Other individuals are involved in ensuring the proper operation of the imaging equipment (right side of Fig. 1). First, the validity of a clinical study involving ionizing radiation should be evaluated. Will the results of the study realistically answer the original clinical question? Should an alternative imaging modality without ionizing radiation be substituted? Answering the clinical question with a study without ionizing radiation is the most effective ALARA step of all!

The operator of the fluoroscope must have appropriate training and experience to ensure that fluoroscopy time and the number of recorded images are minimized. Ideally, the operator should receive extensive imaging and radiation protection training during his or her residency or fellowship. If not, the operator must receive this training and demonstrate competency prior to performing fluoroscopy. After that first step, there must be complete operational training (‘buttonology– on each control feature on the unit so that the operator will be credentialed to operate it. As ionizing radiation is a known carcinogen, such credentialing might be equated to that required for prescribing and administering chemotherapy.

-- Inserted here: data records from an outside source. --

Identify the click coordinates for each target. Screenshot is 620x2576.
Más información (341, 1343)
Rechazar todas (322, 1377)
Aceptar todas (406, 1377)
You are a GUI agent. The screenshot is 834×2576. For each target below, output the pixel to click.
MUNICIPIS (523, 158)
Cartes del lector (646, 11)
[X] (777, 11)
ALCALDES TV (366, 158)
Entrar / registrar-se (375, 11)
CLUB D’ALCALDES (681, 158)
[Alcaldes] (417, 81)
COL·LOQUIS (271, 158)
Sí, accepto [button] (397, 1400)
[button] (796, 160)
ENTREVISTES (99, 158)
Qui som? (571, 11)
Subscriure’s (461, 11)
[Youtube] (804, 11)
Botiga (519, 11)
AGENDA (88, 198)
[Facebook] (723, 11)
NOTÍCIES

After the initial commissioning of an imaging device, periodic testing, at least annually, must be performed by a qualified medical physicist to ensure continued proper performance of the imaging device. Annual results should be compared to original baseline performance data collected from the machine. Representative clinical patient skin doses and effective doses of standard examinations should be calculated periodically. These data are invaluable in estimating patient risks from examinations and comparing these risks to risk data collected and maintained by the National Institutes of Health.

ALARA intra-networking

Interaction of members involved with the Society for Pediatric Radiology strengthened their resolve to further improve fluoroscopic and interventional pediatric imaging beyond its current practice while simultaneously decreasing patient exposure to ionizing radiation. We can expect that this focus will evolve into dissemination of the information shared at this conference to the entire Society as well as to other practices where pediatric imaging is not the primary focus.

ALARA networking

The ALARA 2006 Conference provided a venue for networking among individuals from multiple pediatric subspecialties in addition to pediatric radiology—pediatric interventional cardiology, gastroenterology and urology—as well as vendors and NCI/NIH. By interacting in a neutral, highly energized environment, participants were able to represent multispecialty needs, explain vantage points, and begin to understand one another’s concerns and needs. Through this interaction, ideas were interchanged, and future collaborations for refinements in clinical pediatric imaging as well as research initiatives in dose control were initiated.


  1. 1.

    Form a task force through the Society for Pediatric Radiology to serve as liaison between the clinical arena and imaging industry. Encourage clinical users to communicate their needs with one another, with the imaging physics community, and with representatives of the imaging companies to develop imaging equipment better suited to ALARA pediatric imaging.

  2. 2.

    Develop guidelines for credentialing of operators of fluoroscopic equipment and those who work in such an environment (e.g., physicians, technologists, nurses).